**Directions:** List every person named in the interview passage below.

**Text block:**

--------------------

Well, I was the chairman of the transition committee in 1979 when General Obasanjo handed over to president Shagari. That handover was the military deciding on their own to handover power back to the civilians. They conducted the elections, accepted the outcome and decided to hand over and go and rest. There was no acrimony between incoming and the outgoing government because they were all polite and nice; it was smooth. By the time I was appointed chairman the Obasanjo administration had set up a complete office, furnished it and equipped it together with committee and conference rooms. He had also appointed people from the civil service and from the private sector to serve as rapporteurs, resource persons and so on. All we needed to do was to walk into these offices and start work; absolutely there was no problem. In 1999, I was on what Obasanjo called Presidential Policy Advisory Group under the chairmanship of General T.Y Danjuma and I was Number Two and the same thing happened. We had a complete office block already made, vehicles and buses and our accommodation had been booked and when you arrived everything was smooth, including all the handing over notes were prepared on the first day. We had everything. Now, this election is the first time in the history of Nigeria that an opposition party had uprooted a ruling party. It was not just changing the president or changing the members of the states or national assemblies. We were all witnesses to the election campaigns, how bitter it was. There were predictions that the country would collapse; there were also all sorts of allegations and counter-allegations and the environment was very hostile. People were expecting the worst, but God, in His infinite mercies, diffused all the tension but, perhaps, the outgone government did not expect to lose the election, I don’t know. They lost the election and had to put up a brave face.

 

I, as a person, I completely understood the difficult situation emotionally they were in but the meetings I had with both the SGF and Vice President Namadi Sambo were extremely friendly. They offered me all the cooperation and we discussed things as Nigerians. I personally decided that I was not going to enter into any controversy or make the situation worse. In any case, whatever they did or did not do would not likely affect the critical question of the change of government on May 29. And if they didn’t give us any information that information would be ours on that May 29. Therefore, I worked on this basis and I think our committee accepted that way of doing things instead of creating unnecessary additional tension to the political environment.

Was there any interface between your committee and some of the critical sectors of the past government and if there wasn’t, how did you cope?

--------------------

**Given entries:**
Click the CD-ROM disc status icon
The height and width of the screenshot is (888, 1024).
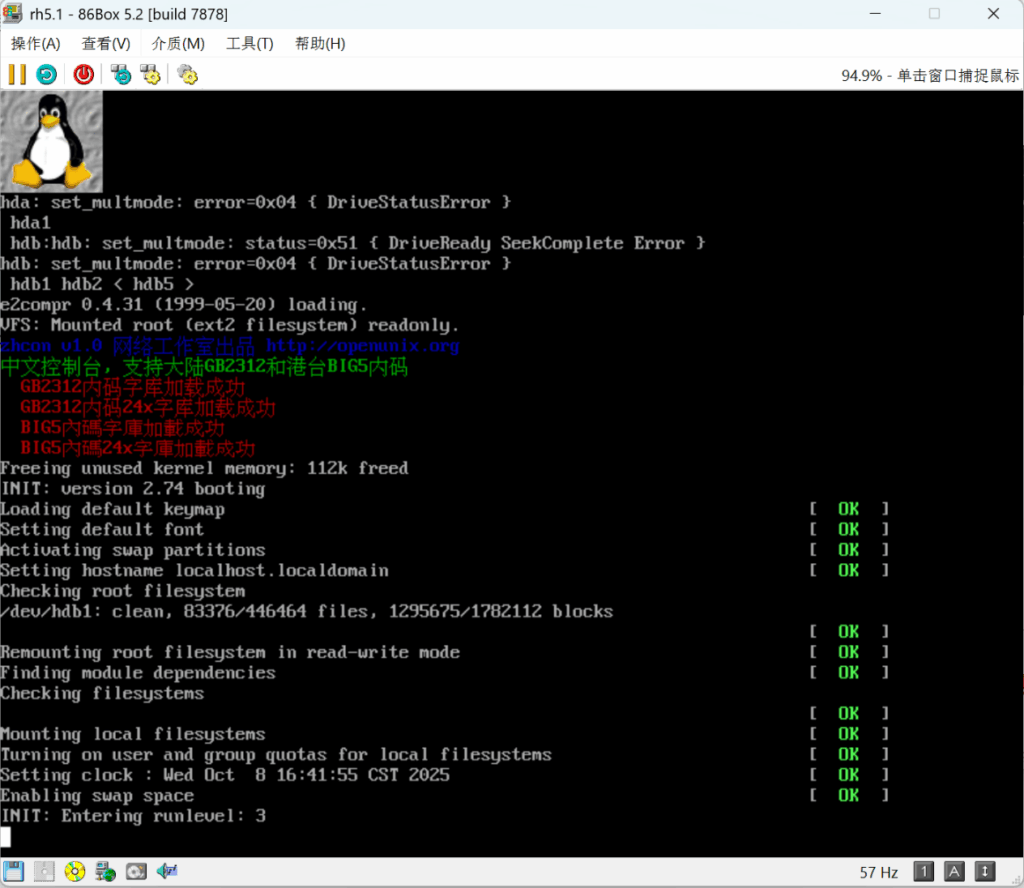(x=75, y=871)
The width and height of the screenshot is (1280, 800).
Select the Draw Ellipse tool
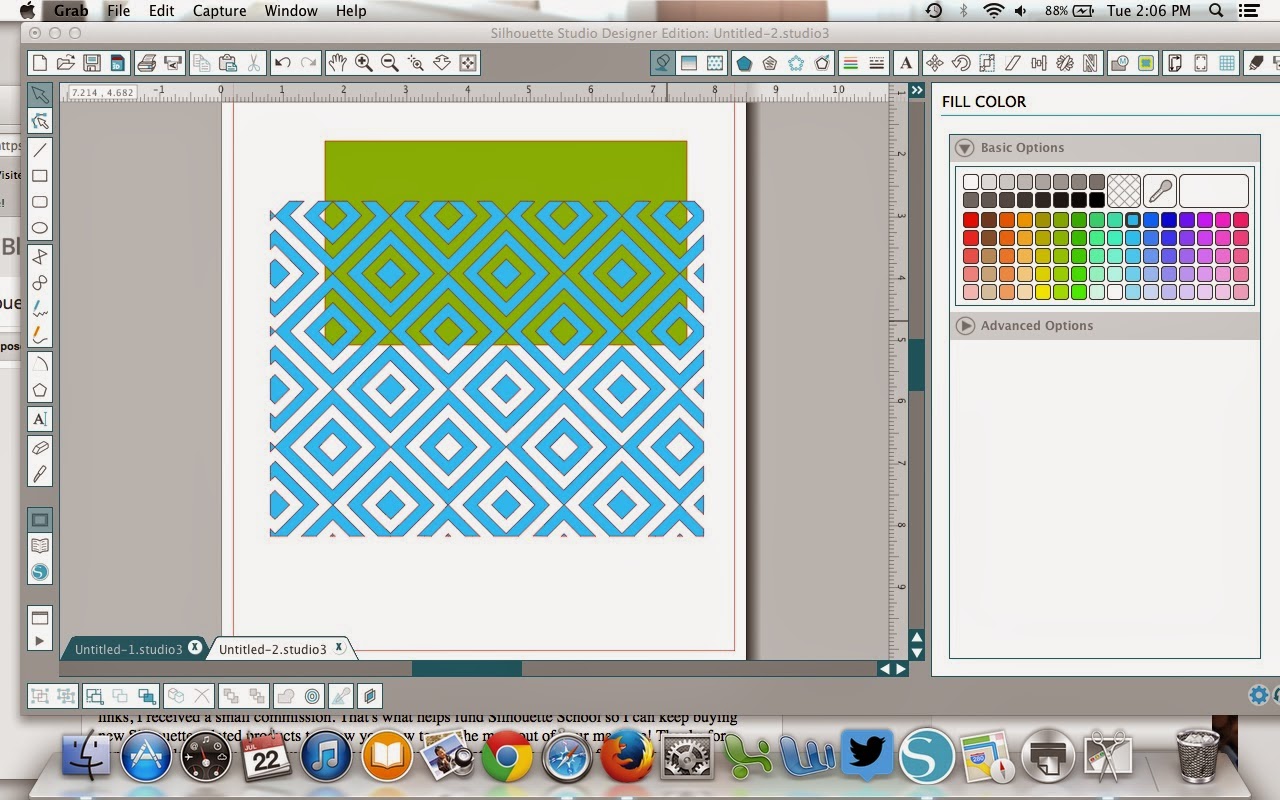click(x=40, y=228)
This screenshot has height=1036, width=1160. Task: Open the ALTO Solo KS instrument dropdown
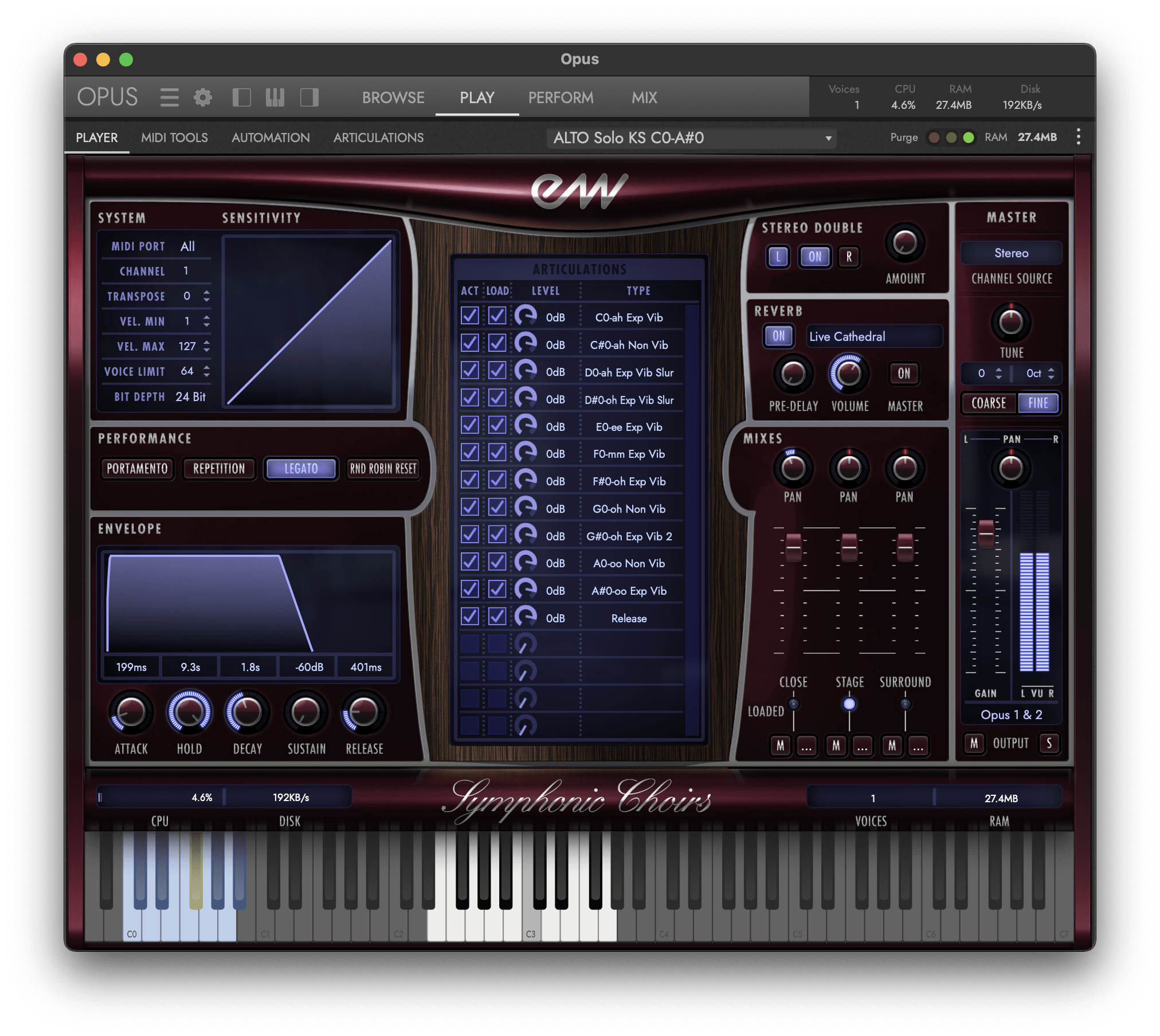coord(692,138)
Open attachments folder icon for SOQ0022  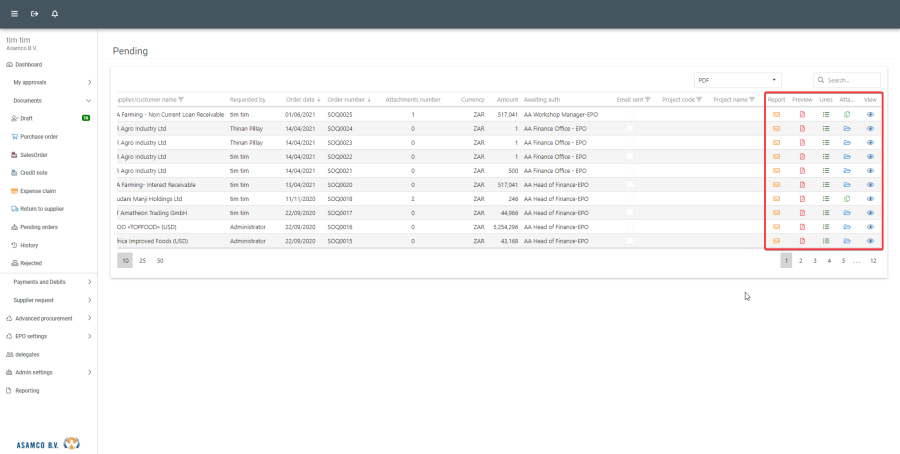[x=846, y=157]
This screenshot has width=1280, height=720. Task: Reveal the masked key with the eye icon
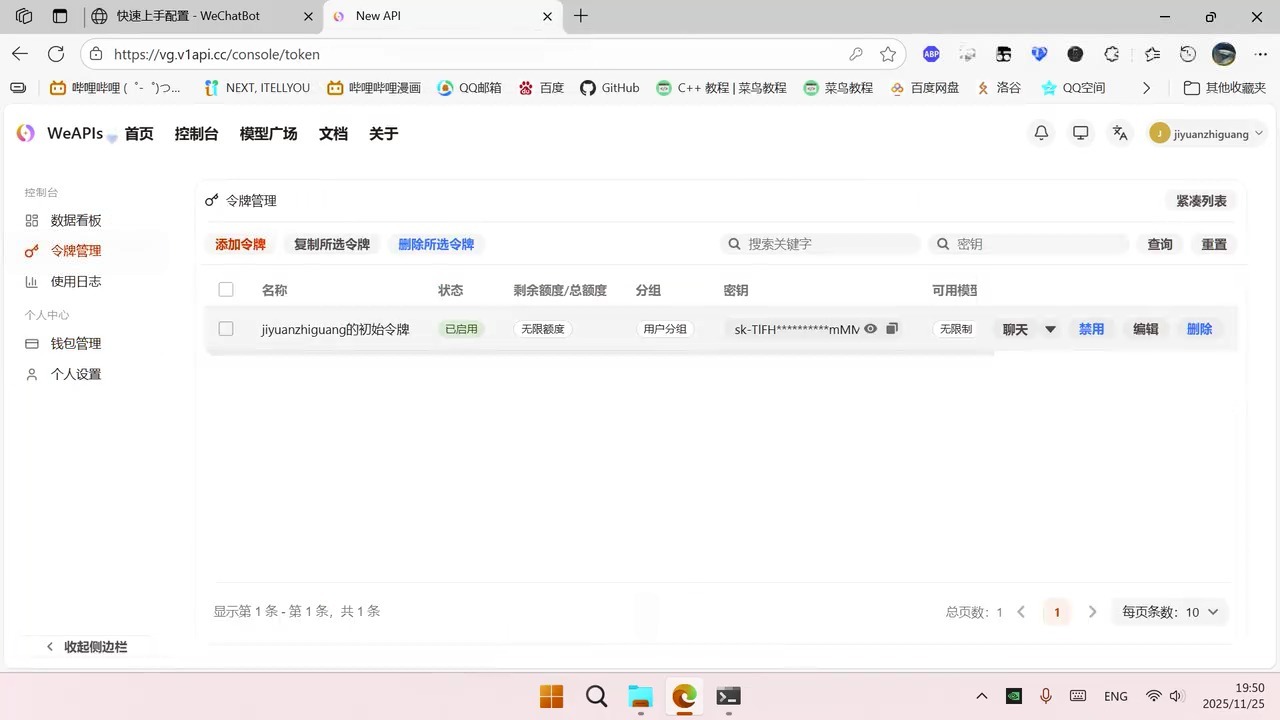[x=869, y=329]
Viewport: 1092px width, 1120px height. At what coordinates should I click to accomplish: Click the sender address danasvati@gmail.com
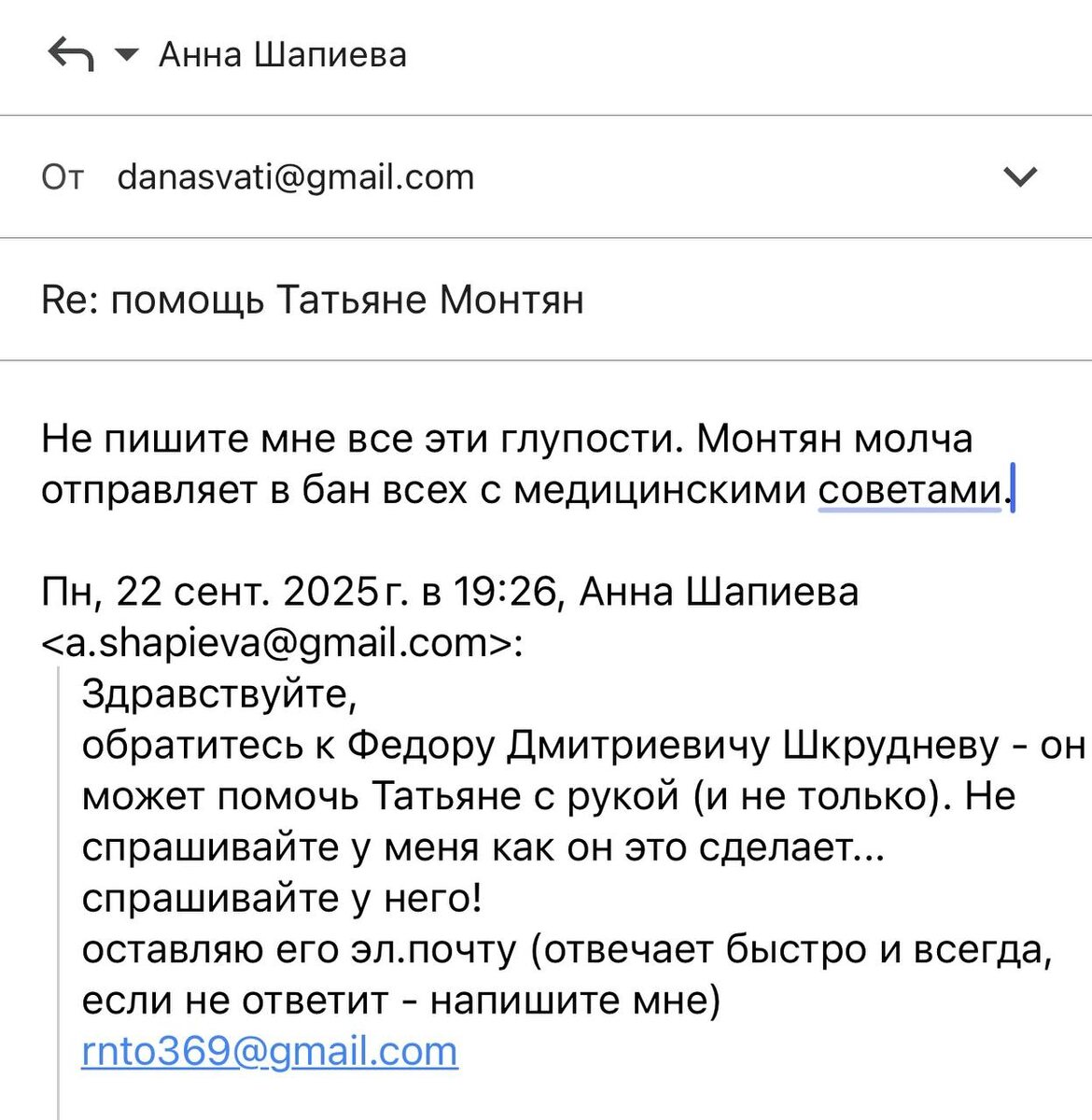coord(296,176)
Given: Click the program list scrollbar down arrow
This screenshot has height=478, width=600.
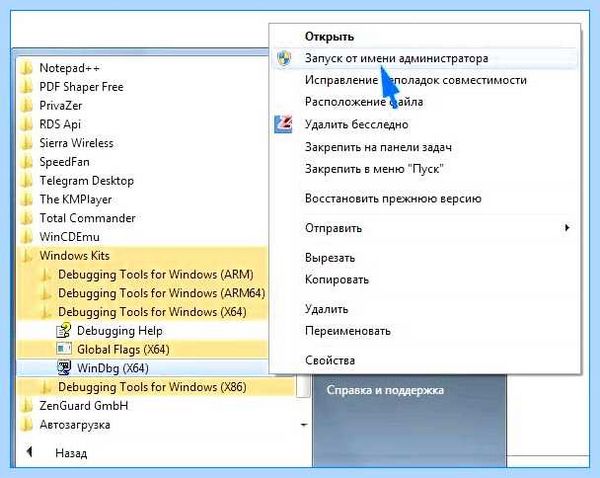Looking at the screenshot, I should tap(304, 424).
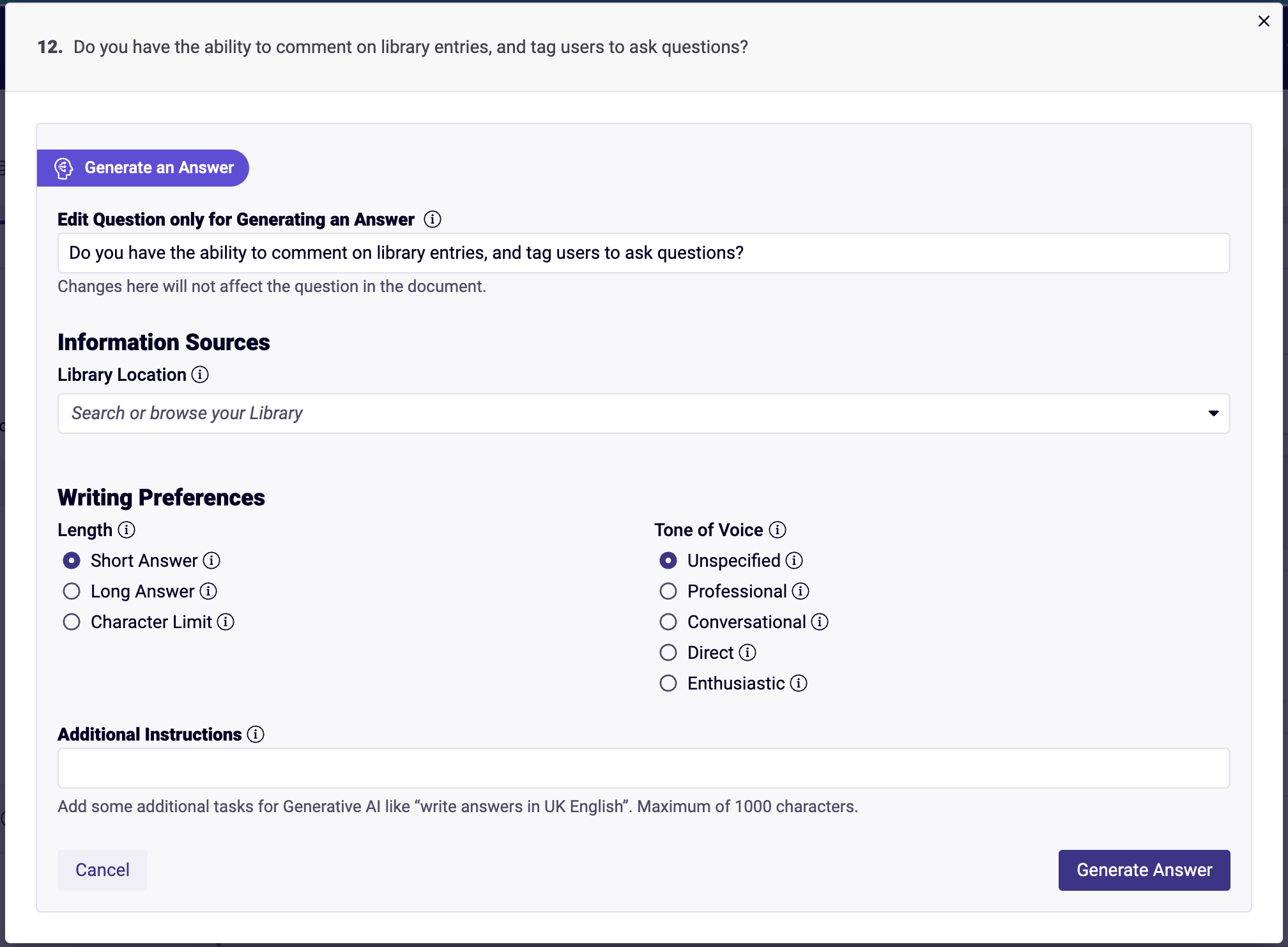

--------------------

**Answer to this exercise:**
- General Obasanjo
- President Shagari
- General T.Y Danjuma
- Vice President Namadi Sambo